The rise in child-centered time is just one of the ways the American family is changing. Couples are typically waiting longer to get married and begin having children. Divorce rates are dropping with each generation.
And notably, children are no longer so widely viewed as essential to a happy marriage. In 1990, 65 percent of Americans said that children were “very important” to a successful marriage, but by 2007, the number of adults who agreed with that statement had dropped to 41 percent, according to a survey by the Pew Research Center.
In fact, the surge in parenting time may say more about modern marriage than about modern child care practices, Dr. Stevenson said. She notes that among college-educated parents, two- to two-and-a-half hours of the increased time takes place when both parents are together. “Everybody gets in the car,” she said, “and mom and dad both cheer on the kid.”
That may reflect a rise in what Dr. Stevenson calls the “hedonic marriage,” in which couples share home and work responsibilities so they can spend more time together.
By contrast, couples from earlier generations typically had “specialized” roles that tended to keep them apart — the husband working at a job to support the family, the wife staying home to raise the children.
“We’re seeing a rise in marriages where we’re picking people we like to do activities with,” Dr. Stevenson said. “So it’s not surprising we’re going to see that some of the activities we want do together involve our children.”
So where is the extra time coming from? Women, in particular, are spending less time cooking and cleaning their homes, while men are putting in fewer hours at the office. A 2007 report in The Quarterly Journal of Economics showed that leisure time among men and women surged four to eight hours a week from 1965 to 2003.
Notably, the data in the Ramey study do not count the hours mothers and fathers spend “around” their children — at the dinner table, for example, or in solitary play. Instead, the survey tracks specific activities in which the parent is directly involved in the child’s care.
“It’s taking them to school, helping with homework, bathing them, playing catch with them in the back yard,” said a co-author of the leisure-time paper, Erik Hurst, an economist at the University of Chicago Booth School of Business. “Those are the activities that have increased over the last 15 to 20 years.”
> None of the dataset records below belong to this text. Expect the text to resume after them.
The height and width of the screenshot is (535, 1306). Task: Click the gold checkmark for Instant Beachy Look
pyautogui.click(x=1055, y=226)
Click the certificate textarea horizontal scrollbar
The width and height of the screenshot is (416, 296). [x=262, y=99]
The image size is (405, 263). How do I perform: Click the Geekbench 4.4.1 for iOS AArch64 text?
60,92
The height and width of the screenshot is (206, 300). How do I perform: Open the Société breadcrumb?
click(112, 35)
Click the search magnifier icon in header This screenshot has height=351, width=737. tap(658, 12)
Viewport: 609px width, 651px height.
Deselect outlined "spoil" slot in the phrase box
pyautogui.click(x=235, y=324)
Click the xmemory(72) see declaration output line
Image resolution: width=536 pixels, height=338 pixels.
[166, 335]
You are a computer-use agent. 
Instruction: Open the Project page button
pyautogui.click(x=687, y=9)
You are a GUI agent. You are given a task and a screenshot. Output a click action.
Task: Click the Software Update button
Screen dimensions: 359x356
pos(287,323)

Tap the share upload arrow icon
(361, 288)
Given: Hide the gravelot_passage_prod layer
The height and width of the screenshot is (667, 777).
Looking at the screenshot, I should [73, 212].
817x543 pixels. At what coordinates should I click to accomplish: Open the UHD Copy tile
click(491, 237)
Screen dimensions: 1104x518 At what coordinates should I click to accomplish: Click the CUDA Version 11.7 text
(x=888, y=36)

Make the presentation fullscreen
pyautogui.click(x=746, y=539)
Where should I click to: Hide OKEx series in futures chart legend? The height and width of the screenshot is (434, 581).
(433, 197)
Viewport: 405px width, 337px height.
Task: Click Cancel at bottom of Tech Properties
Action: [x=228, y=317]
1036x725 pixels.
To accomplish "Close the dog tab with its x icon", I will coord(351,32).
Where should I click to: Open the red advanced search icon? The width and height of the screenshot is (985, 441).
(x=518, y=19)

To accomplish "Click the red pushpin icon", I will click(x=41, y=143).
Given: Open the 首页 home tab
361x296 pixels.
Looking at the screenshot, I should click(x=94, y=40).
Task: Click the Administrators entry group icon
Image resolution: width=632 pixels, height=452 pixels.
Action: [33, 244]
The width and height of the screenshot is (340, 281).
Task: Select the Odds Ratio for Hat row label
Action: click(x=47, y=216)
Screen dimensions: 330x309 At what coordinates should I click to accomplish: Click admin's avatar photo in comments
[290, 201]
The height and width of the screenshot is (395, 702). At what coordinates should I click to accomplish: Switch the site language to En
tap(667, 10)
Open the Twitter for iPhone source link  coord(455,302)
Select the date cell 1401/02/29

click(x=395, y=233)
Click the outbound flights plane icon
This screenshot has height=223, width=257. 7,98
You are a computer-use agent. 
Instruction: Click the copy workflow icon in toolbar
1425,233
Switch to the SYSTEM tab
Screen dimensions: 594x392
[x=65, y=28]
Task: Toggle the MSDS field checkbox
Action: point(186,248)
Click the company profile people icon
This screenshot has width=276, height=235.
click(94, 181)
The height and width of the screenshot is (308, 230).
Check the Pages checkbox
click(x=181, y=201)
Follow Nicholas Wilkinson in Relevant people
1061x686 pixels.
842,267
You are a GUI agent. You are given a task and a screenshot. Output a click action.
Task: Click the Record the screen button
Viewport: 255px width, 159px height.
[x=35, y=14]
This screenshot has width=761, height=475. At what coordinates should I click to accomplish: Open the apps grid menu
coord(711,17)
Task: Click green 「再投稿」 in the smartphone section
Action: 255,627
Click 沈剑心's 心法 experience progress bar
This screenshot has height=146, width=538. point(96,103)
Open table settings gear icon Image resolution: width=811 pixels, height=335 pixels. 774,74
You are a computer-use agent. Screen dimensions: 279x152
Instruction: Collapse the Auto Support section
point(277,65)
Dr. Galinsky notes that although working parents typically feel guilty for not spending more time at home, children often have a different reaction. In a landmark study published as “Ask the Children” (Harper, 2000), she asked more than 1,000 children about their “one wish” for their parents. Although parents expected their children would wish for more family time, the children wanted something different.
“Kids were more likely to wish that their parents were less tired and less stressed,” Dr. Galinsky said.